Le magicien de ce flirt s’appelle contre-jour.
Et comme le jardin suspendu est orienté plein sud, le magicien est omniprésent.
Le jardinier profite de ce jeu avec l’horizon pour faire éclore des rêves ou pour en faciliter l’accomplissement.
En voici un magnifique exemple :
Une mer de pétales chatoyants surplombe une eau limpide. Le rêve de faire corps avec un tel substrat du cosmos est inévitable. Initialement onirique, l’immersion devient réalité grâce à une idée géniale du jardinier.
En effet, observez bien la frontière sinueuse entre le mauve et le bleu. Vers le milieu de cette frontière, une excroissance triangulaire semble surgir du domaine mauve pour rejoindre l’onde bleue. C’est la trouvaille géniale du jardinier qui pointe le bout de son nez.
Penchons-nous un peu plus en avant pour mieux voir.

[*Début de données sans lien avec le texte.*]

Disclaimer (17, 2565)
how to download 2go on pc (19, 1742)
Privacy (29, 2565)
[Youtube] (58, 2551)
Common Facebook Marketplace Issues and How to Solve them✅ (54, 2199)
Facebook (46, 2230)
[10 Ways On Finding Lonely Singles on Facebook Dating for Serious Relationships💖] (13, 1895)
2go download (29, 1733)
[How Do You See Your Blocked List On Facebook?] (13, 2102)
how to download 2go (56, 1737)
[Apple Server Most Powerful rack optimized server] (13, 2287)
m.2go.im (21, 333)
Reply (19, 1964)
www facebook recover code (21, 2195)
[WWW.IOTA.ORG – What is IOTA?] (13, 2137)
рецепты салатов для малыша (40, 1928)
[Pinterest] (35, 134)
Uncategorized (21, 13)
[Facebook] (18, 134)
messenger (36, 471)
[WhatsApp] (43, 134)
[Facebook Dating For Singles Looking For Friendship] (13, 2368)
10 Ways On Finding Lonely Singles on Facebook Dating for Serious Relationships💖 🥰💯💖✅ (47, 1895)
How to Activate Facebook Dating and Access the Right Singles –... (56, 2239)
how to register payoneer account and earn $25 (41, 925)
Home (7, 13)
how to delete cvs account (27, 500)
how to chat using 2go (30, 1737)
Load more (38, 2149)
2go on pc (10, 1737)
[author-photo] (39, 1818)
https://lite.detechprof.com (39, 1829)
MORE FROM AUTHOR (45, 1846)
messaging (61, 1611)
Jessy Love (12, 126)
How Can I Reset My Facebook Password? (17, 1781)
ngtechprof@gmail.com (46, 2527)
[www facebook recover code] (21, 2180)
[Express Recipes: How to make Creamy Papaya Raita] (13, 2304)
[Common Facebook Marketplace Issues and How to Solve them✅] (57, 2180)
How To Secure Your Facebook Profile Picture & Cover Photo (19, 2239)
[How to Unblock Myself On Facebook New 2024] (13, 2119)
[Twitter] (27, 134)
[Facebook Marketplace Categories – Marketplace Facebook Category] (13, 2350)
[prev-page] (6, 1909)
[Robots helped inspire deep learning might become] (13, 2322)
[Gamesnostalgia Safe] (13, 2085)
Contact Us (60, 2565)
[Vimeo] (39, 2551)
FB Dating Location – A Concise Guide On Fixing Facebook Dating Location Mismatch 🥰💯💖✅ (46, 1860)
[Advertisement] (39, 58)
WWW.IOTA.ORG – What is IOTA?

Voici ce que nous pouvons voir :
L’avancée triangulaire est le museau d’une jetée qui relie le jardin à la mer. On passe par là pour s’immerger dans l’onde bleue.
À l’extrémité de la jetée est installée une banquette amovible, coiffée d’un toit pour faire de l’ombre. L’installation est dédiée à la contemplation du grand large. Dans cette contemplation, on est face à l’horizon réel, qui se trouve à la même hauteur.
Mais il est fort peu probable qu’à ce moment-là, la motivation du regard contemplatif vienne du face à face avec l’horizon de la géophysique. Ce qui donne réellement sens à la contemplation à partir de ce lieu, c’est le souvenir de la voie royale qui nous observe depuis là-haut. Autrement dit, cette voie royale bordée de splendides bougainvilliers devient l’horizon dans l’imaginaire créé par l’ingéniosité du jardinier.
Nous avons emprunté la voie royale en venant de l’Est. La voici qui débouche à l’Ouest :
Les deux rangées de la haie d’honneur se mélangent dans une vive allégresse. On se retrouve comme au milieu d’un feu d’artifice, où chaque étincelle qui retombe se métamorphose en pétale.
Il y a plusieurs degrés d’incandescence. Certains donnent des reflets ocres. D’autres produisent des reflets argentés :
L’horizon qui préoccupe désormais le visiteur n’est plus un repère spatial, mais un objectif psychique, qui est le bien-être.
Le jardinier a prévu un arc de triomphe pour le début de la voie royale. En toute cohérence, celle-ci se termine par un autre arc de triomphe. Voici l’arc de triomphe qui nous dit au revoir :
Le magnifique spectacle du jardin suspendu est offert à tous les visiteurs, sans aucune contrepartie.
Le jardinier de Τήλος n’a pas surélevé l’horizon, il a préféré prendre de la hauteur pour mieux se définir par rapport à celui-ci.
Il n’a pas pris en compte un trait nu, mais une surface mouvementée qui était le flanc de la montagne.
À l’horizon de la passivité, il a substitué celui de la curiosité.
Grâce à sa créativité, l’horizon se meut, s’habille et se métamorphose en féerie.